I build local-first AI, faith-shaped tools, and the occasional useless side quest.
I’m Raymond — full-stack developer based in Medina, Ohio. By day I ship production code; nights and weekends I push an RTX 3090 to the limit on the projects below: a sermon RAG for my church, a real-time voice intelligence stack, a Tesla OSS suite, an autonomous OSRS bot, and the apps my wife and son keep asking me to build.
I prefer running models on my own hardware to renting them by the token. I write Python and TypeScript in roughly equal measure, and I’ve been smoking my own beef jerky since 2024.
I have a Model Y on order.

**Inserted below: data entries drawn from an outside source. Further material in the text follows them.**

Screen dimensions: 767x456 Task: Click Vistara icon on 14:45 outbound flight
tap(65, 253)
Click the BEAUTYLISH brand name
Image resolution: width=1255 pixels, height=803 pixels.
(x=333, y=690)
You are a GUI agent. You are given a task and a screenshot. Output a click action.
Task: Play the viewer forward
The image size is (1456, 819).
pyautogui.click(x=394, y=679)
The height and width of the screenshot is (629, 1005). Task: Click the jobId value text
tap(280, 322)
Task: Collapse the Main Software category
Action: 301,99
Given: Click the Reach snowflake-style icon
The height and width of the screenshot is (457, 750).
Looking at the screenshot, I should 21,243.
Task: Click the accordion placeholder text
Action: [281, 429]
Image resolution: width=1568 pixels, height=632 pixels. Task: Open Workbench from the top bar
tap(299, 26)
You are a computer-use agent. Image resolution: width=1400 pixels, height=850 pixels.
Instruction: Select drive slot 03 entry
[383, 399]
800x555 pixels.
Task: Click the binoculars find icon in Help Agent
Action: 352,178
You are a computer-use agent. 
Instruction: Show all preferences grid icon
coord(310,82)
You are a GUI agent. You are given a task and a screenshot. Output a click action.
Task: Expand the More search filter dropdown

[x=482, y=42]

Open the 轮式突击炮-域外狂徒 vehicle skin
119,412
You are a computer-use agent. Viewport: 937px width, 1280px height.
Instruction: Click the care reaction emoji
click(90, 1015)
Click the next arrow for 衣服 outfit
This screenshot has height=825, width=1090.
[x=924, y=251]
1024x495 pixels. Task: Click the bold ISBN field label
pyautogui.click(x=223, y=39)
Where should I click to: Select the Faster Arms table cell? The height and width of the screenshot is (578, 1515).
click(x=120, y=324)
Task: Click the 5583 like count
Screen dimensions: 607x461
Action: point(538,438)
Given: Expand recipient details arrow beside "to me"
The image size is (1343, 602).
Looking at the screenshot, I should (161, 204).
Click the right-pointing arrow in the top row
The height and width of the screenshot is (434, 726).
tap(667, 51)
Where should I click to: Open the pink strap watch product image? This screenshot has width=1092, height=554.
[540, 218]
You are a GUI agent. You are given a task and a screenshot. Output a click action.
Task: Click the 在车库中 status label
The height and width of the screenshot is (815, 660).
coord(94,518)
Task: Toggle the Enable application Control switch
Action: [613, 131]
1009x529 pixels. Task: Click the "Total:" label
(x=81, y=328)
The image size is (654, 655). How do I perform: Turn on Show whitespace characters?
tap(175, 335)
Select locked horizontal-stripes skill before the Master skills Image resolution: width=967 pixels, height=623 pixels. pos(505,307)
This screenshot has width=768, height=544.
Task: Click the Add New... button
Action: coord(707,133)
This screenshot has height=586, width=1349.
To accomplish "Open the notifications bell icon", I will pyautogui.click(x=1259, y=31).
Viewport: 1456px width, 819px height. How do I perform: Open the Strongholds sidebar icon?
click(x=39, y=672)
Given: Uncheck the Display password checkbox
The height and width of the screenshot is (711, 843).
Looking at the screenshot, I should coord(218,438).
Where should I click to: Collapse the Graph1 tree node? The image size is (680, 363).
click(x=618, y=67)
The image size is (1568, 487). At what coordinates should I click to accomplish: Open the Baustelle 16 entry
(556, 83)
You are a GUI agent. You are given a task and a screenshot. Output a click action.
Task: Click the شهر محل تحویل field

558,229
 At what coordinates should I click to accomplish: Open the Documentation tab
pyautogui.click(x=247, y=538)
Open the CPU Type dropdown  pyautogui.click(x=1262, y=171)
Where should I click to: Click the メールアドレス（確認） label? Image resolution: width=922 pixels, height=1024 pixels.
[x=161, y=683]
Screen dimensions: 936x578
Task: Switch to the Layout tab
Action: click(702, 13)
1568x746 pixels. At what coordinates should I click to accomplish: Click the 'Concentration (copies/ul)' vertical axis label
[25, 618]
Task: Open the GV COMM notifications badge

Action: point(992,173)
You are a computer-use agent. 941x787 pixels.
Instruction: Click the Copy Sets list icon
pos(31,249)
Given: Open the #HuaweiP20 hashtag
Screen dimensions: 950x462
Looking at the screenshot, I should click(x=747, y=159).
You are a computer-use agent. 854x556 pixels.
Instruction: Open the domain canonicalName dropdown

I also have an RTX 3090 and a habit of building tools out of frustration. The result: 8 dependency-ordered Tesla repos, 6 of them live on PyPI, 611 passing tests, and a workspace that any owner can run without a vehicle in hand.
42 chapters. 60 seconds each. Local GPU. The Bible is public domain, AI video gen is finally usable, and routing all the LLM work through my Claude Code subscription means the per-render cost is $0.
Snap a photo of your plate, let a vision model name what's on it, and back the macros from free USDA data. Offline-first, ad-free, mine. Built because I got tired of MyFitnessPal's UX regressions and paywalls.
Most prayer apps are dressed-up journals. The differentiator I wanted was felt presence — when you post a request, real people pray for it. When you open the app, you can carry a stranger's burden for two minutes.